* **WORK ORDER**:
From the line with "Choose Filter Res from the parameter list" through the final line of the entries below, write out each line exactly and nothing else.

* **GIVEN INFORMATION**:
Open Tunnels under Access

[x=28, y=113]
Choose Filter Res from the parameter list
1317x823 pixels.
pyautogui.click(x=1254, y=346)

* **COMPLETED TASK**:
Choose Filter Res from the parameter list
1317x823 pixels.
pyautogui.click(x=1254, y=346)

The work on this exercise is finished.